Most people have a favorite sleep position, and maybe yours is sleeping on your stomach. That’s the preference of about 1 out of 14 people, according to the National Sleep Foundation. The good news is that stomach sleepers don’t tend to snore. Unfortunately, stomach sleeping can stress your back and neck, particularly if you aren’t using the right pillow strategy. Here’s how to find the best stomach-sleeper support.
Go for Soft
For stomach sleepers, a pillow that’s too firm can force your neck back, which can contribute to neck pain. A softer, thinner pillow may be better for spinal alignment and general comfort. (It may also help to put a flat pillow under the hips.)
Check the Fill
Pillow fill can make a big difference in how supportive or comfortable a pillow feels, no matter what position you sleep in. If you’re allergic to natural materials, you’ll want to choose a synthetic material such as polyester fibers. Or you may want a denser material, such as memory foam or latex, which conforms to the shape of your head.
Take It for Test Drive
Some pillows seem perfect in the store, but when you get them home, they’re firmer or fluffier than you can handle. Don’t be afraid to lie down in the pillow store and try the pillow out to make sure it works for your sleep position.

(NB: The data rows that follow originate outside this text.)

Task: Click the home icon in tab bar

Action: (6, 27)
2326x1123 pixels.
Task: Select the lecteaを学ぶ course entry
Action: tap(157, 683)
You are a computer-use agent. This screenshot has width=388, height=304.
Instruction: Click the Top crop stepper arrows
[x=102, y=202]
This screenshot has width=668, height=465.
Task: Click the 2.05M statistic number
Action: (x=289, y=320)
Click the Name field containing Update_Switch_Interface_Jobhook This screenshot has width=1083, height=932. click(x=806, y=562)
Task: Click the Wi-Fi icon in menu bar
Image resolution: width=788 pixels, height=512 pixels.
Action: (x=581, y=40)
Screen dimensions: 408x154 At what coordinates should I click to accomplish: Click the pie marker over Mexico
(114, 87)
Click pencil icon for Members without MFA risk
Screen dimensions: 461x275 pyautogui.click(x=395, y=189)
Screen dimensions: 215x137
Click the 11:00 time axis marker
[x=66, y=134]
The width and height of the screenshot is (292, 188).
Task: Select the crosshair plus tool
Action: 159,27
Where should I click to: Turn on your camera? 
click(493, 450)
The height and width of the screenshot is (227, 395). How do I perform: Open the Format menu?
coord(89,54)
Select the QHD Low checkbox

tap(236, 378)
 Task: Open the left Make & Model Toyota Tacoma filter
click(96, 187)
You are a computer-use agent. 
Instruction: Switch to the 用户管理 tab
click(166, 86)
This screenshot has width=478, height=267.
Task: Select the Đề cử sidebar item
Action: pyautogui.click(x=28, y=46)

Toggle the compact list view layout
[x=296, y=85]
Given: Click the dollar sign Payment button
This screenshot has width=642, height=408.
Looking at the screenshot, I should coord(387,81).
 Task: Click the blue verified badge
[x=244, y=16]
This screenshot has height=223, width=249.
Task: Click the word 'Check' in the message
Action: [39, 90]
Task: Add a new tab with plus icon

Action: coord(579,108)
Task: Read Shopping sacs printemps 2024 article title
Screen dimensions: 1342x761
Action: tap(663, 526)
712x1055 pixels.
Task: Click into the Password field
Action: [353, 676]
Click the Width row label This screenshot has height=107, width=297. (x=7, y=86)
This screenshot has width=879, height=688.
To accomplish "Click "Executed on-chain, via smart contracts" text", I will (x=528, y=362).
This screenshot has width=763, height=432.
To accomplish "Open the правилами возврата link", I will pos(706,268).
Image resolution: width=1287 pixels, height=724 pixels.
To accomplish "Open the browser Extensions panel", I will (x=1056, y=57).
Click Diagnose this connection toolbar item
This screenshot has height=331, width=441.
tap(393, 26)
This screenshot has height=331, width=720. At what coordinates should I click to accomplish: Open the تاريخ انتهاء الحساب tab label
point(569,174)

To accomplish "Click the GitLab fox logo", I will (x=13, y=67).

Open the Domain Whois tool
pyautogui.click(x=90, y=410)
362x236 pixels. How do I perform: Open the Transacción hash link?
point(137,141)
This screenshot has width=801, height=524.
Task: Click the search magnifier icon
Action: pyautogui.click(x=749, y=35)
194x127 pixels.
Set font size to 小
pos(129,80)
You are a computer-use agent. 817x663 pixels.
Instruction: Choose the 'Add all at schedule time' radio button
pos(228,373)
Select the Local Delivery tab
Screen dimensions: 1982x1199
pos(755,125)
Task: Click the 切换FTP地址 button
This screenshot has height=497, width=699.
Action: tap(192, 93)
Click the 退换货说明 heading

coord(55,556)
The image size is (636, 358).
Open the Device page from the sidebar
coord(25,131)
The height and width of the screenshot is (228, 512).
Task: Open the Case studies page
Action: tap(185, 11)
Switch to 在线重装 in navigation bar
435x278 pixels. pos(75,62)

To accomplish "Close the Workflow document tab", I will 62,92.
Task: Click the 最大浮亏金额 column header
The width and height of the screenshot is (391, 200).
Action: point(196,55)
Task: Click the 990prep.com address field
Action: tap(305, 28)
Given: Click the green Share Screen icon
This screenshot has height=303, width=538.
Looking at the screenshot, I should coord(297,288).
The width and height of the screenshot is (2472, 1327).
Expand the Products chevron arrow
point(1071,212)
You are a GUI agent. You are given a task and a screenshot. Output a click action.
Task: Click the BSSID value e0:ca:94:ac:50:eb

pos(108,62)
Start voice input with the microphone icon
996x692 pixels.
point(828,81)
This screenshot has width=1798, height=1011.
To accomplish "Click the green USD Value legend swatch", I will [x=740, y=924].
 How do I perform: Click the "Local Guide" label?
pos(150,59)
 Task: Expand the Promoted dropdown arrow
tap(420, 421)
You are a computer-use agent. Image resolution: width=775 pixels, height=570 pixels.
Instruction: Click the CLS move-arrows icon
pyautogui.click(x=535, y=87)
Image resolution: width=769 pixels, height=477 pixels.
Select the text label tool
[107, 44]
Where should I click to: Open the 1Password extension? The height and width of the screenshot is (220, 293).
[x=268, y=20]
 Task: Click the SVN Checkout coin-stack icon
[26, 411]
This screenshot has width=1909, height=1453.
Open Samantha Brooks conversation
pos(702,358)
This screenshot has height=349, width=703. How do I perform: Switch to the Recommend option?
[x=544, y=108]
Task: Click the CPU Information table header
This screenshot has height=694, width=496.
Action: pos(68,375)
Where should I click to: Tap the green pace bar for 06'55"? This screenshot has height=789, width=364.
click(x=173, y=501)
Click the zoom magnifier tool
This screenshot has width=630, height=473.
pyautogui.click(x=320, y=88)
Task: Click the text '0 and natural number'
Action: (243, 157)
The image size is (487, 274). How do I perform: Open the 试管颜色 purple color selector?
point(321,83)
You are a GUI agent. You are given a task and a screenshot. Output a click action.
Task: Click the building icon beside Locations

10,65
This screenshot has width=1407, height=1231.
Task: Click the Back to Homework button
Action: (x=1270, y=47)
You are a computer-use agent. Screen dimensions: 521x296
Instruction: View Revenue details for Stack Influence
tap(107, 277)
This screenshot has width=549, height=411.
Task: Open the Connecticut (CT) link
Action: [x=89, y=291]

Consider Sleeping Face Down
One of the issues with sleeping on your stomach is that you lie for long periods with your head turned to the right or the left, which can leave you with neck pain.
If sleeping on your stomach is what works for you, try propping your forehead on a pillow and lying face down to keep your neck and spine more aligned and help keep upper airways open.
Or Consider a Body Pillow
Experts agree that sleeping on your stomach can strain your body. If you’re trying to break the habit or transition to a side-sleeper position, try a body or side pillow. They may provide pressure on your stomach that mimics what you feel when you sleep belly-down.
Or Try No Pillow
There’s no rulebook that says you need a pillow to sleep, particularly when a pillow puts strain on your lower back. Try sleeping without a pillow and see how your back and neck feel over time.
Update Pillows Regularly
No matter how fancy your pillows are, they age after nightly use as they absorb body oil, dead skin cells, and hair. Dust mites can build up and the pillow fill will break down and become less supportive.
You should buy new pillows about every 1-2 years. Test your pillow’s longevity by folding it in half. If it doesn’t spring back into its former shape, go shopping.